Another good idea is to have your password .php3
file OUTSIDE the http server root, and do include() or
require().
> -----Original Message-----
> From: Thimble Smith [SMTP:tim@stripped]
> Sent: Thursday, February 17, 2000 12:00 AM
> To: mark@stripped
> Cc: mysql@stripped
> Subject: Re: Comments on security.
>
> On Thu, Feb 17, 2000 at 11:41:10AM +1030, Mark Ferraretto wrote:
> >I don't use MySQL security. This is because it can't provide row-level
> >security and can be bypassed using a client that's not mine.
> >
> >So, access to the database is through a single mysql user who has
> complete
> >rights to the database.
>
> In a way you do use MySQL security, since you're restricting access to
> only one user. :) But you're not using MySQL for row-level security,
> because it isn't offered.
>
> >The username and password are stored as cookies through the browser. If
> >the cookies don't exist (or have expired), a login screen is displayed.
> >
> >How does this look? The mysql user and password exist in plain text in a
> >.php file. Can this ever be retrieved by a user or will apache always
> >generate the html when it sees that it's a php file?
>
> As Van said, SSL would be good, so that the user and password (even the
> encrypted password) aren't visible on the wire. That plain text file on
> your server can of course be retrieved if you grant someone access by
> some method. If you mess up your Apache config some time, for example,
> or somehow allow someone to read arbitrary files on your machine, etc.

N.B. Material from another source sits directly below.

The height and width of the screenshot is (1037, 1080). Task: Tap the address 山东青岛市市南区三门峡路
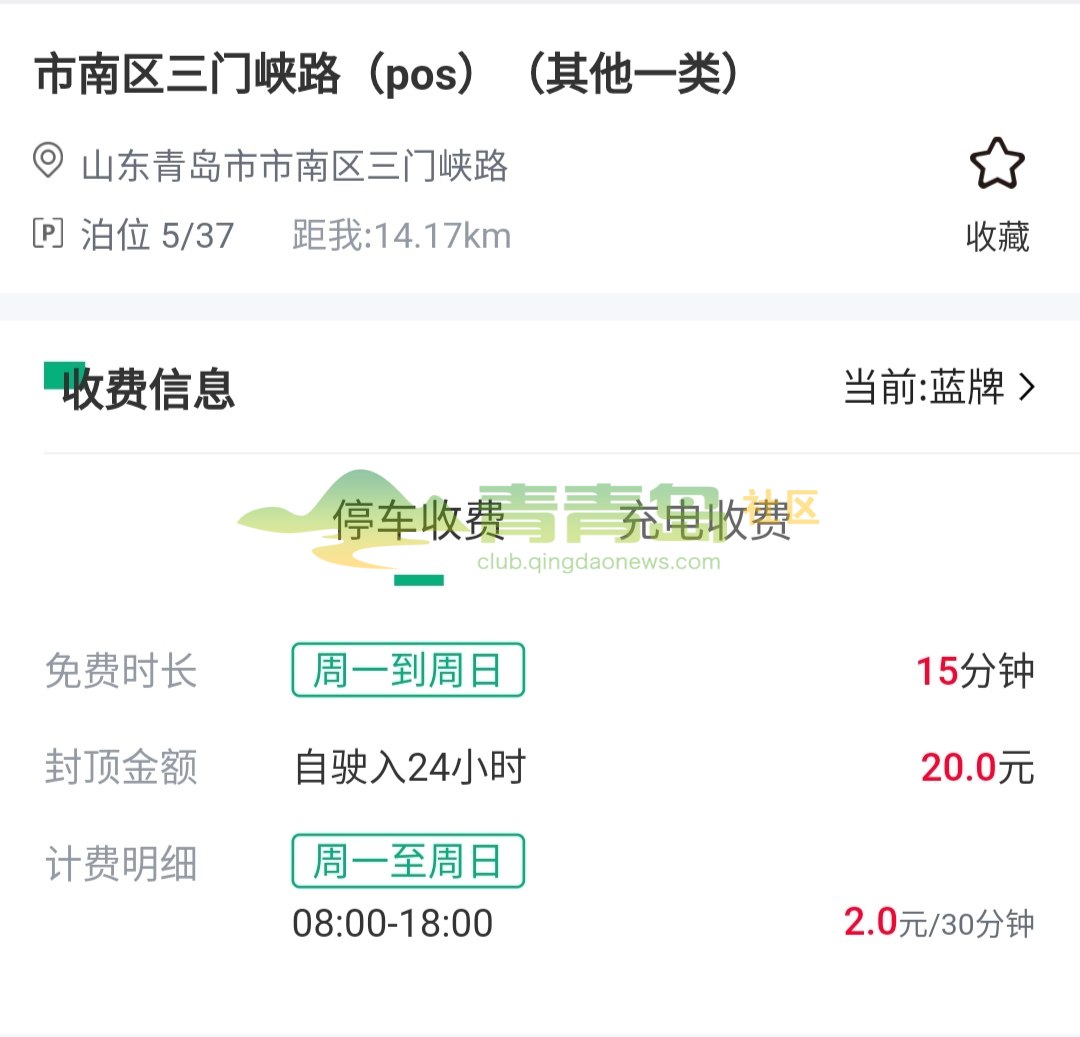(295, 165)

> But you can prevent those things by being very sensitive about how you
> program and how you do things.
>
> If you have Apache set up right, it will always process your php files
> before serving them to the client.
>
> >What are the security implications of using cookies? I have the
> plaintext
> >username in one cookie and the mysql-encrypted password in another.
> >Neither cookie is called 'user' or 'password' or something like that.
> >I've kept the names cryptic.
>
> You might try using rot13 to encrypt your data. Seriously, though, I
> don't put much stock in security via obscurity. It'd be better to use
> SSL if you're worried about someone reading cookie info that's passed
> on the wire. The implications of using cookies are the same as passing
> data in a form, so if you wouldn't put the data in a form element, then
> don't put it into a cookie.
>
> Tim
> --
> Tim Smith < tim@stripped > :MySQL Development Team: Boone, NC USA.